# [What you should do]
Please reproduce all the records exactly while leaving out their pictures.

[Stored dataset items]
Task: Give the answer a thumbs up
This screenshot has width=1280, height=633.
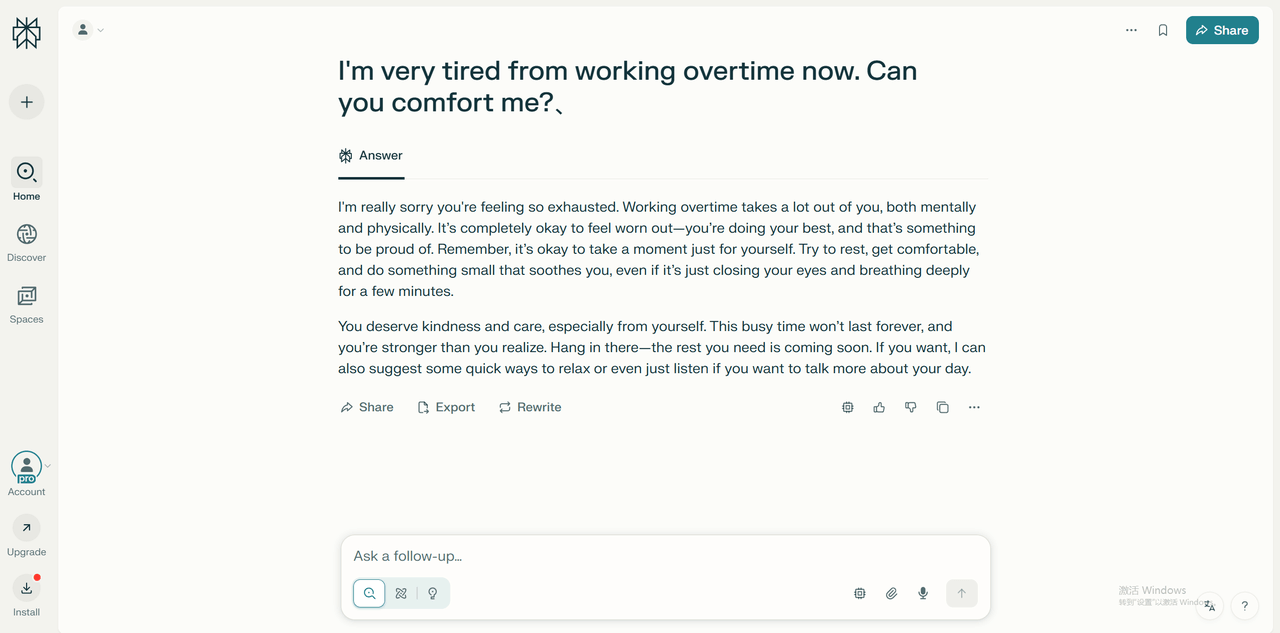Action: click(879, 407)
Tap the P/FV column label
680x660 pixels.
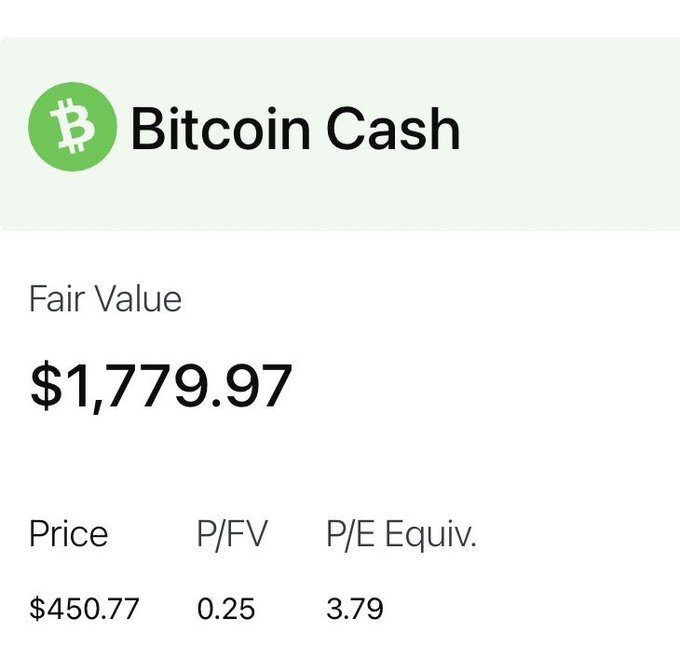(232, 533)
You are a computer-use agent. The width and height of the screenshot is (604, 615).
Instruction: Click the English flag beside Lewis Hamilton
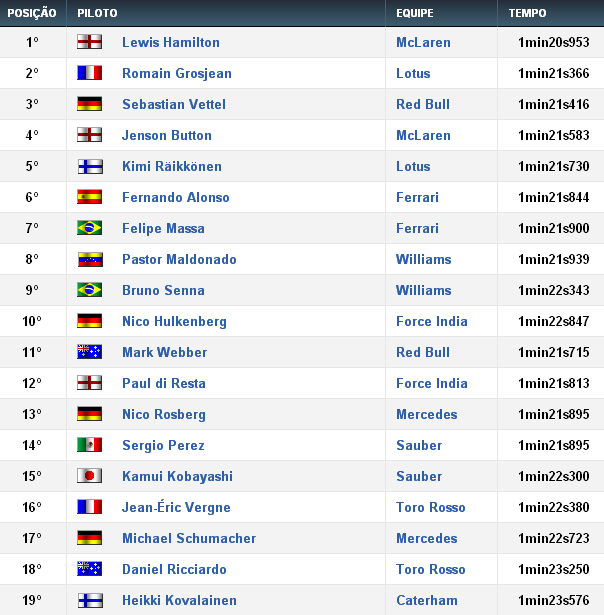pos(89,42)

# [Response]
Task: Give the answer a thumbs up
This screenshot has width=1280, height=633.
Action: click(879, 407)
Tap the P/FV column label
680x660 pixels.
(232, 533)
You are a computer-use agent. The width and height of the screenshot is (604, 615).
Instruction: Click the English flag beside Lewis Hamilton
pos(89,42)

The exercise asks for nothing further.